Supplied passage —
Beyond Luna’s 46: The Known UFO Videos Still Hidden From the Public

Beyond Luna’s 46 The Known UFO Videos Still Hidden From the Public

When Rep. Anna Paulina Luna publicly requested 46 specific UFO and UAP videos from the Department of War, many people treated that list as the main map of what the government still needed to release. A separate question now sits beside it: what known or publicly discussed UFO videos appear to exist outside Luna’s 46? That distinction matters. The Sleeping Dog documentary is about matches inside Luna’s requested list. But there is a wider archive around that list, including PURSUE Release 01 and additional tranches, Ross Coulthart’s SIPRnet video, politician-referenced footage, older leak waves, and disputed internet cases.

At a deeper level, the intense focus on individual videos risks becoming a distraction from a more profound issue. Multiple insiders, whistleblowers, and former officials have claimed that governments and defense contractors possess not only recordings, but recovered craft, debris, and even non-human biologics held in secure facilities. If any significant portion of those claims is true, then the current public debate over short clips and infrared footage represents only the outermost layer of a much larger reality.

The Yemen MQ-9 Hellfire orb video is one of the clearest examples of a known UFO video discussed outside the original Luna 46 framework. Rep. Eric Burlison presented the footage during a September 2025 House Oversight hearing, describing an MQ-9 Reaper tracking an orb off the coast of Yemen on October 30, 2024. Another MQ-9 reportedly fires a Hellfire missile toward the object while operators continue tracking it, with reports stating the missile appeared to impact but showed little or no visible effect on the object. The clip became important not just because of the object itself, but because it suggested military engagement footage exists far beyond the short Navy clips already familiar to the public.

The larger “bank” of Yemen-style orb videos may be even more important than the one clip Burlison showed. During 2026 discussions connected to Weaponized and related interviews, George Knapp stated that servers contain a whole bank of similar videos that Congress has not been permitted to fully review. That transformed the Yemen clip from a single event into evidence of a broader hidden archive involving military drones, orb tracking, and repeated encounters recorded across multiple operations.

Source material —

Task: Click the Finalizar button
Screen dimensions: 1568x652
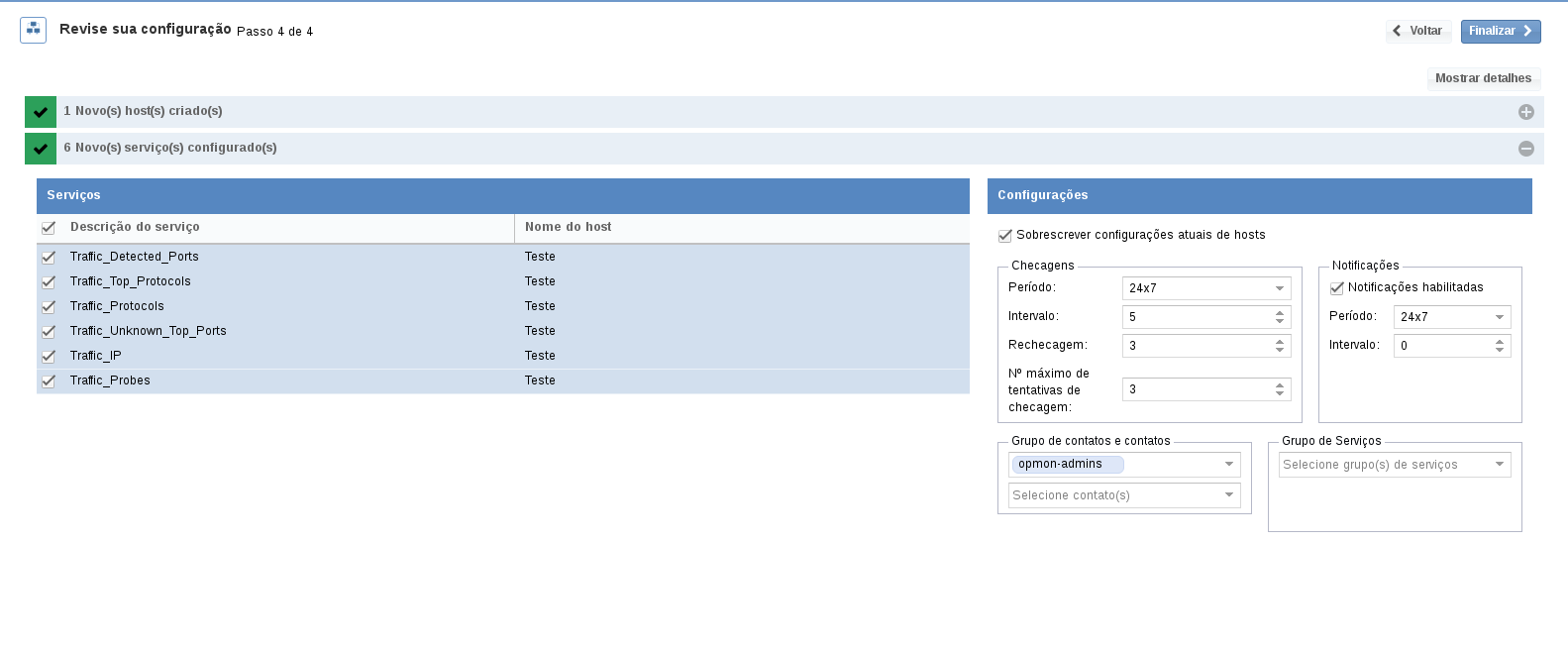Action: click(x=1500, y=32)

--

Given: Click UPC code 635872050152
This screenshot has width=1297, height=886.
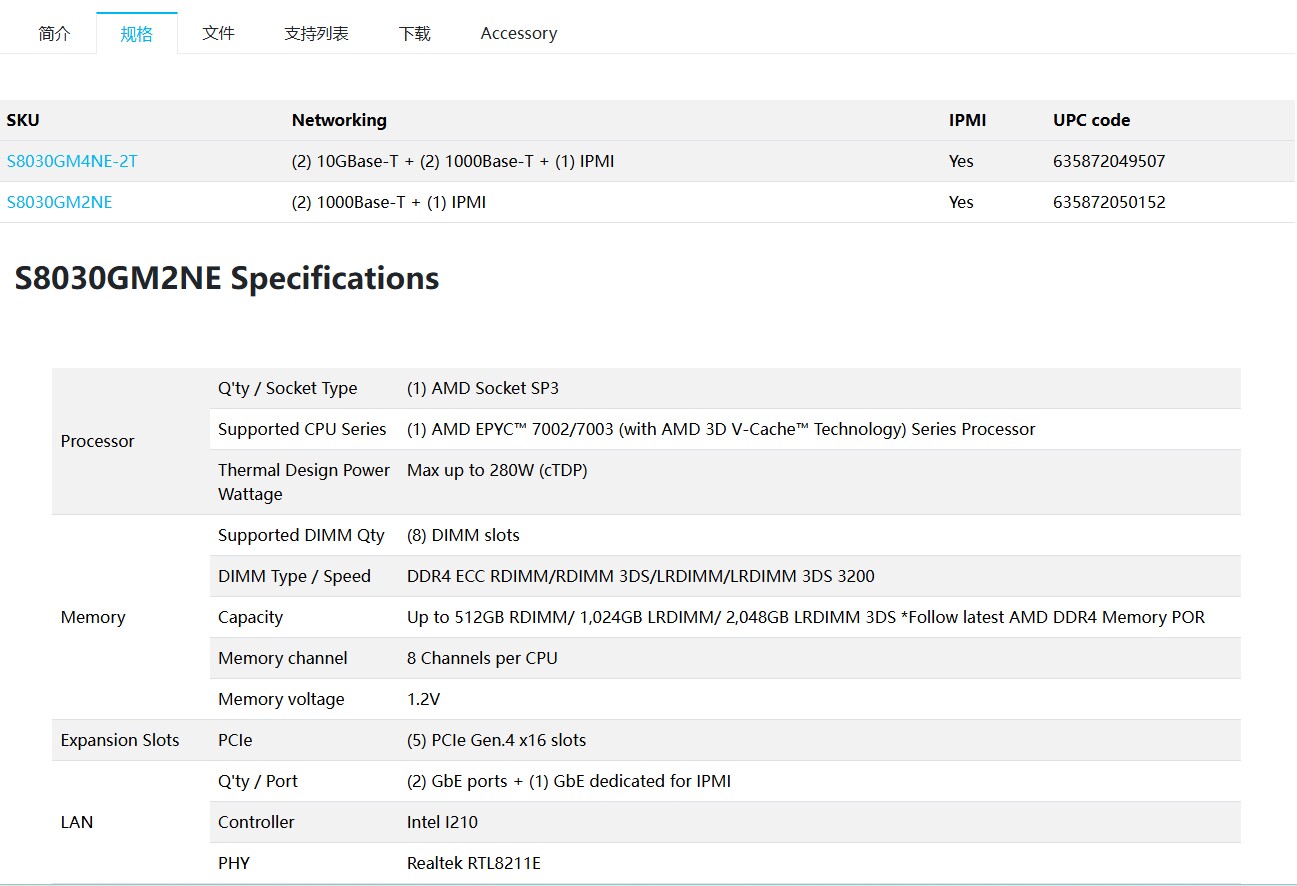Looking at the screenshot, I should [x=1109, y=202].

Directions —
1. In the article on UFO videos outside Luna's 46, on what date did an MQ-9 Reaper reportedly track the orb off the coast of Yemen?
2. Pick up the article on UFO videos outside Luna's 46 after its final sentence and write the next part.

Answers for the tasks —
1. October 30, 2024.

2.
The “briefing that everybody wants” footage discussed by Rep. Eric Burlison remains one of the most politically important unreleased video references. Burlison has described a classified briefing that dramatically shifted conversations among lawmakers and prompted additional members of Congress to seek access. Public details remain scarce, but multiple accounts indicate the briefing centered on a military or intelligence-linked “summoning” operation in which UAP activity was deliberately attracted in a controlled setting and recorded using multiple cleared personnel and sensor systems. Some versions of the briefing reportedly included Rep. Steve Scalise and other lawmakers.

Rep. Eric Burlison’s references to Russian submarine UAP footage became one of the clearest politician-linked hints about withheld material outside Luna’s 46. During a May 8, 2026 appearance on Fox News following the PURSUE Release 01 drop, Burlison described seeing footage involving unidentified objects operating around Russian submarines. This matters because it pushes the discussion beyond ordinary airborne UFO clips into the USO category tied to military submarine activity and underwater operations.

Burlison described the May 8 PURSUE Release 01 material as “low-hanging fruit” and a “teaser,” while warning that stronger footage still remained classified. He also suggested that if the administration refused to release the more compelling material, he would consider using the Speech and Debate Clause to bring some of it forward publicly. That statement dramatically raised the stakes around the hidden-video discussion because it implied members of Congress believe significantly stronger footage already exists.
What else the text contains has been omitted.